▸ Page:
# # # # #

The defendant testified that, when he returned from retrieving the firearm
from his car, he noticed Mr. Pimental (one of the eventual victims) raising his right
arm and “pointing his gun at [him].” He further noted that he knew it was a gun
because Mr. Pimental fired the gun and he “heard the shot go off.” The defendant
additionally stated that it was his belief that Mr. Diaz “was the one that stabbed
[him], so [he was] looking at the situation like [Mr. Diaz was] going to strike them
with a knife.” The defendant testified that, after Mr. Pimental had fired the gun,
-5- defendant shot three times at Mr. Diaz. It was further his testimony that, after
shooting at Mr. Diaz, he fired two shots at Mr. Pimental. The defendant stated that,
at that point in time, Mr. Pimental’s back was turned and he was reaching for his
gun again. He added that, at that moment, they both said to each other: “Don’t do
it.” The defendant testified that neither of them further fired their guns and that he
proceeded to leave.
According to defendant, after he left the scene of the fight, he again went back
to his car and got into the driver’s seat. He stated that Mr. Cotto then opened the
passenger door and threw a gun on the passenger seat, saying: “Get rid of it.” The
defendant testified that the gun that Mr. Cotto threw on the seat was not defendant’s
gun. The defendant further stated that he drove off and that, when he was home, he
learned that there was a call waiting from Mr. Cotto. He testified that, on the phone
call, Mr. Cotto said to him: “You shot one and I shot one.” The defendant stated
that, in response to Mr. Cotto’s statement, he asked Mr. Cotto: “What the f***
happened? How did you get the gun?” He said that Mr. Cotto responded: “I wrestled
with him and I shot him.”
B
The Jury Instructions and the Jury Verdict
Prior to instructing the jury, the trial justice held a chambers conference,
during which he heard arguments concerning defendant’s request for a voluntary
-6- manslaughter instruction. The defendant contended that the jury could find that,
because Mr. Pimental raised his right arm while pointing a gun at him, he responded
in the heat of the moment to that action by firing first at Mr. Diaz and then
immediately at Mr. Pimental because he was in fear. The state disagreed, arguing
that the fact that defendant shot first at Mr. Diaz—who was not the individual who
fired the gun at defendant—negated the heat of passion element required for a
voluntary manslaughter instruction.
During the chambers conference, in addressing the request for a voluntary
manslaughter instruction, the trial justice noted that defendant had armed himself
with a loaded gun after breaking away from the fight and before returning to the
scene. He further stated that, based on the video surveillance footage, it did not
appear that Mr. Diaz was assaulting defendant’s friends. For these reasons, the trial
justice ruled that he would not give a voluntary manslaughter instruction.

# # # # #

▸ Data supplied:
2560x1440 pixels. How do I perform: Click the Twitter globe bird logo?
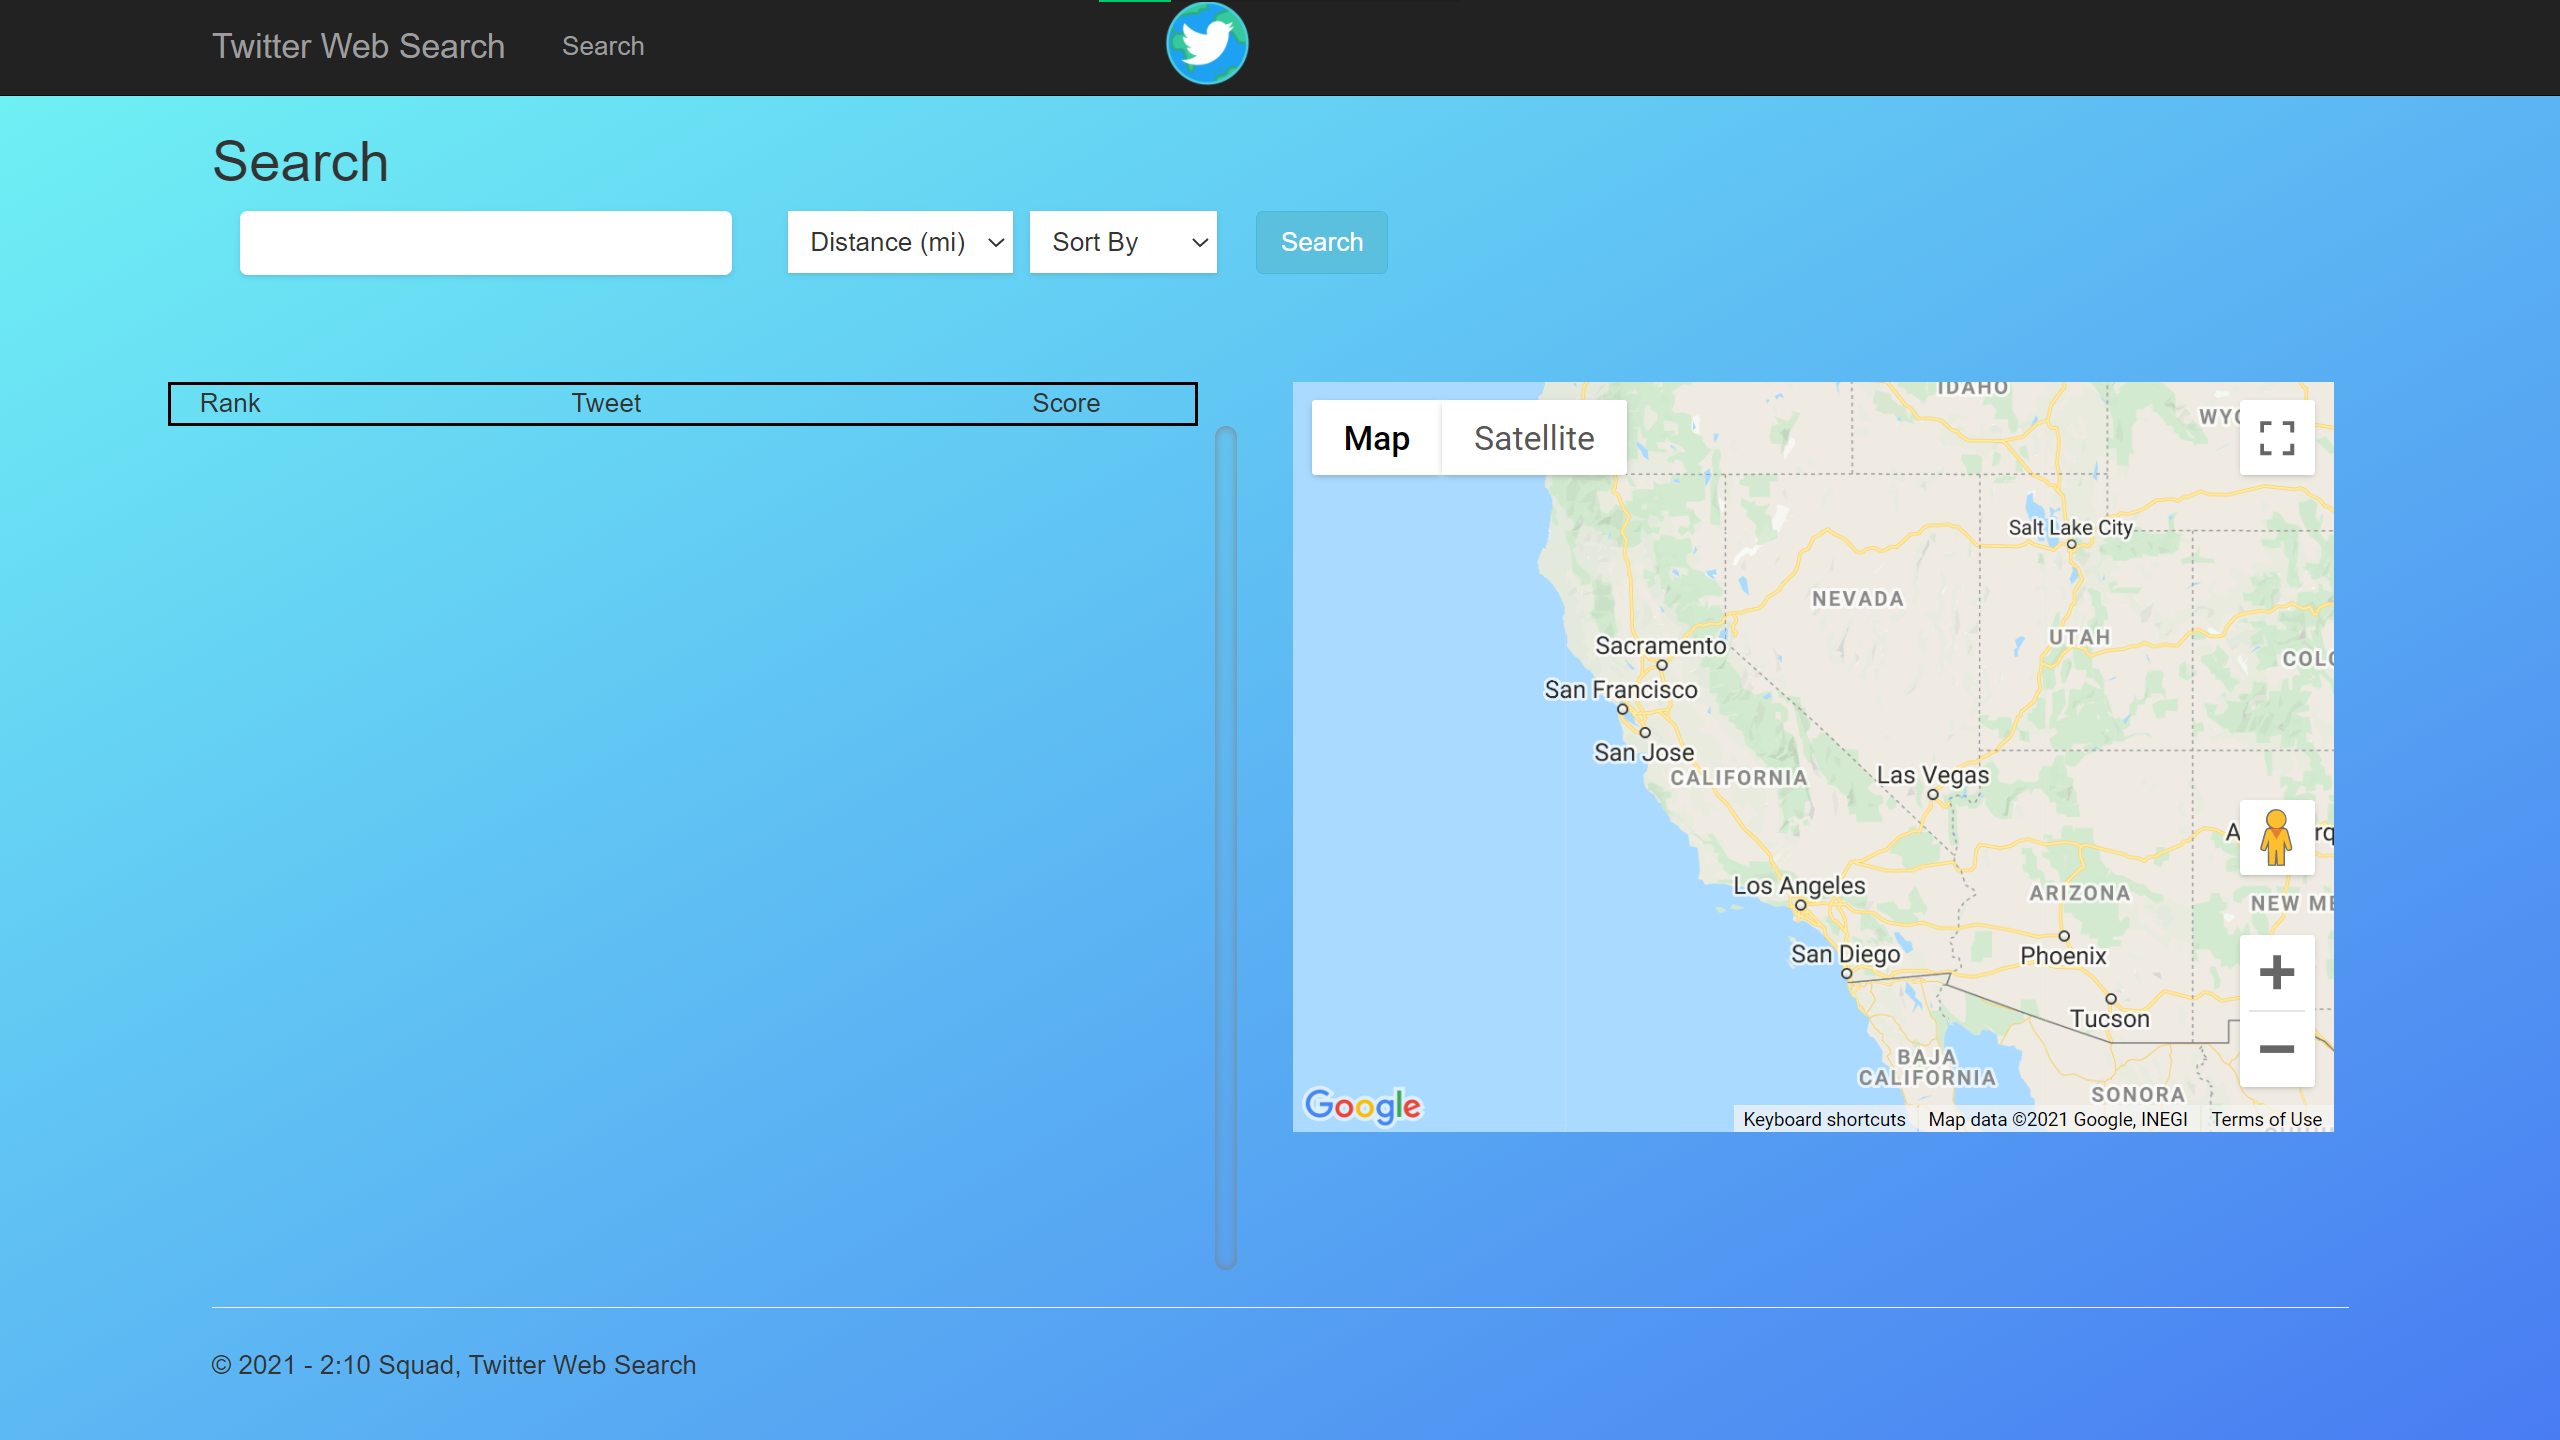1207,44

# # # # #

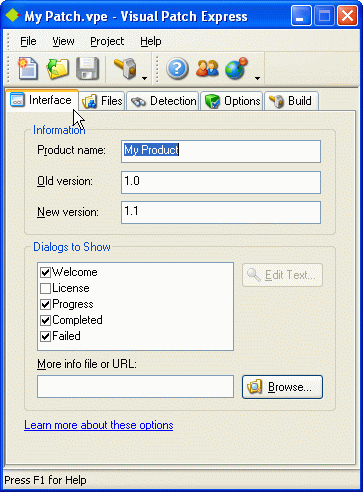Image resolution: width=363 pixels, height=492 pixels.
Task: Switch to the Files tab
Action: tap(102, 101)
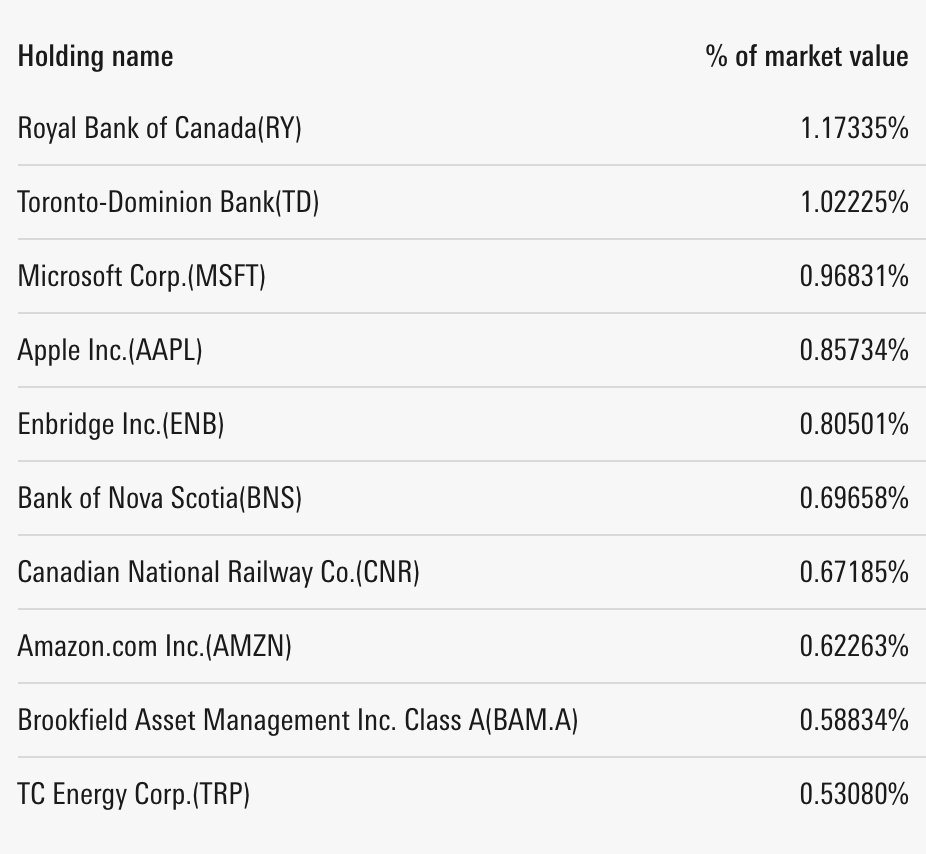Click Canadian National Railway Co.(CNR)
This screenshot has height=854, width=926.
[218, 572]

# # # # #

▸ Instructions:
**1.** Translate this sentence from the court opinion into Spanish: "The defendant testified that the gun that Mr. Cotto threw on the seat was not defendant's gun."
**2.** Pick up the court opinion after its final sentence and write the next paragraph or two.
The material shown after the court opinion is unrelated to it and stands on its own.

▸ The results:
**1.** El acusado testificó que el arma que el Sr. Cotto arrojó sobre el asiento no era el arma del acusado.

**2.**
After so ruling, the trial justice proceeded to instruct the jury. During the trial
justice’s final instructions, he informed the jury that defendant could not “claim
self-defense regarding the Pimental killing” because defendant denied that he had
killed Mr. Pimental. (It was defendant’s position that someone else was responsible
for that homicide.) Turning to Mr. Diaz’s death, the trial justice informed the jury
that defendant admitted to shooting Mr. Diaz but claimed that he was justified in
shooting “to protect his friends from imminent death or serious bodily harm.” The
-7- trial justice noted that “[t]hat claim is based on a theory of law known as the defense
of another, which is related to the law of self-defense.” Following that explanation,
the trial justice explained the law relative to self-defense in the context of the defense
of another contention.
On January 17, 2024, the jury acquitted defendant of the count accusing him
of first-degree murder of Mr. Pimental (Count 1) and of the count of discharging a
firearm while committing a crime of violence (viz., the shooting of Mr. Pimental)
(Count 2). The jury found defendant guilty of the remaining counts—viz., one count
of second-degree murder of Mr. Diaz (Count 3), one count of discharging a firearm
while committing a crime of violence (Count 4), and one count of carrying a firearm
without a license (Count 5).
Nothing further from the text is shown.